Here are some things I’d like to get off my chest before I die:

1) Sorry, little sister, for locking you in the cupboard under the stairs when we were kids. As you said recently, Harry Potter didn’t exist back then so it really wasn’t cool. Sorry.

2) Sorry Anonymous, for rubbing out your GCSE artwork without your knowledge and redoing it. Even if you did get a B.

3) Mum. Thank you for never letting me get the perm and straight fringe combo. I thought I would die if I didn’t get to scrunch mousse into corkscrew curls like they did in Just Seventeen. Turns out I’m going to die skiing. So there we go. Life is mysterious.

4) Cous cous. I’ve never really got it. What is it?

5) There’s other stuff I’m sure but I’m a bit distracted. These goggles are very tight.

What do I feel on the eve of my almost certain death, you ask? I feel nervous. But also excited. Because if you’re going to die, it might as well be on a free trip, right?

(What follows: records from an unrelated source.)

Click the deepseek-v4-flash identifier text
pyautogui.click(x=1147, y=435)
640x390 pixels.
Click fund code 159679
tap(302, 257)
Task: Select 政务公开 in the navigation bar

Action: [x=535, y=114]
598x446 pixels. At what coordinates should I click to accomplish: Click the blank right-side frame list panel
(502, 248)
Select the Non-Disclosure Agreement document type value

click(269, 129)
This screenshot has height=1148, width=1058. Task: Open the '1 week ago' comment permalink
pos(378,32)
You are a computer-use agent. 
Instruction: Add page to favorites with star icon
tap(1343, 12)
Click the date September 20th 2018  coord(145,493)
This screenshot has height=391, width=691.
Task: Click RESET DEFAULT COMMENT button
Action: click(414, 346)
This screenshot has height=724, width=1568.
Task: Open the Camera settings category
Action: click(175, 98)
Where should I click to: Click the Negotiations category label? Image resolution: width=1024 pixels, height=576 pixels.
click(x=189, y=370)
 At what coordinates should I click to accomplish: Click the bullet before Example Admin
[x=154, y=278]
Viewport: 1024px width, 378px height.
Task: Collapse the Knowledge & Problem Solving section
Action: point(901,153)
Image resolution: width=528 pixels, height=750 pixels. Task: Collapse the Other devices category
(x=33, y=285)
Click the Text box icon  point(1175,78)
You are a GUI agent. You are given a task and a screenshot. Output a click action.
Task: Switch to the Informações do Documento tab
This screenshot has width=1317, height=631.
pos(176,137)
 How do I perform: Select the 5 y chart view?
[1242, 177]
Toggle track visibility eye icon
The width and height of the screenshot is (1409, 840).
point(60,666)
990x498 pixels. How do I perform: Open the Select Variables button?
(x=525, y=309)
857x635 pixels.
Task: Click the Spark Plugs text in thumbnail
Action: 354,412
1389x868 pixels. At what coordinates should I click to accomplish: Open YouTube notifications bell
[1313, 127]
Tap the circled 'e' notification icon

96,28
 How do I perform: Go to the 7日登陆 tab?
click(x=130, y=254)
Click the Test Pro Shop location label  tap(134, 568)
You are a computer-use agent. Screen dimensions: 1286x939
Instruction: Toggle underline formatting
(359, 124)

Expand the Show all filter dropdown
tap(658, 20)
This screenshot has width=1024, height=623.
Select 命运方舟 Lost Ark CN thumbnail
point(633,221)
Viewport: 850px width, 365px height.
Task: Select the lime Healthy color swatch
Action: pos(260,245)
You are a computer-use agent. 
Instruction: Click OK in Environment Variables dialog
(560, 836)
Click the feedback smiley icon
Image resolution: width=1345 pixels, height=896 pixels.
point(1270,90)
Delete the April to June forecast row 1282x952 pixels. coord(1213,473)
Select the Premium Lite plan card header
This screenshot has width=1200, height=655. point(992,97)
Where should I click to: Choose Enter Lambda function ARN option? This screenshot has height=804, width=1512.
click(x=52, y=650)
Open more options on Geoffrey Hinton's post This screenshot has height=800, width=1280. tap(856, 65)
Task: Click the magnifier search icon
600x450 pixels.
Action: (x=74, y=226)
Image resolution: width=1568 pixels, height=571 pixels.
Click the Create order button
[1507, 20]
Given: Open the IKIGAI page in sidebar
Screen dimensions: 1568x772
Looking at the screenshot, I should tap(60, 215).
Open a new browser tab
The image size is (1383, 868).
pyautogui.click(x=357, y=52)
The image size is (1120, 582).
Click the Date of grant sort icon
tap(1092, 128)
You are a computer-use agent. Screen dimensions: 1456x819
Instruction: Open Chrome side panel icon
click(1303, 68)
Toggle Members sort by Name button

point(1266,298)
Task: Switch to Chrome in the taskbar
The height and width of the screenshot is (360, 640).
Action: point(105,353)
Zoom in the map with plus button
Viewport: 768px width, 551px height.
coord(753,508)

I wonder if the minibar is complimentary. I wonder if I eat the expensive macadamia nuts whether they’ll charge it to my family. That would be poor form I think. “Dear The Haslers, Sorry for your loss. Miss Hasler enjoyed some macadamia nuts shortly before her spectacular demise, but as she ate only three we are just billing you for the proportional sum of £5.11. Kind regards, Austria.” I don’t even like macadamia nuts. I think I’ll have the Pringles instead. It’s what my family would want for me.

I wonder what the mountain air will smell like. I wonder what all that white will look like. I wonder what I’ll be thinking as I’m soaring like an eagle, into a tree. I wonder if as I’m dying in the snow I’ll lie back and think of England, or just “Damn, I missed the free lunch”.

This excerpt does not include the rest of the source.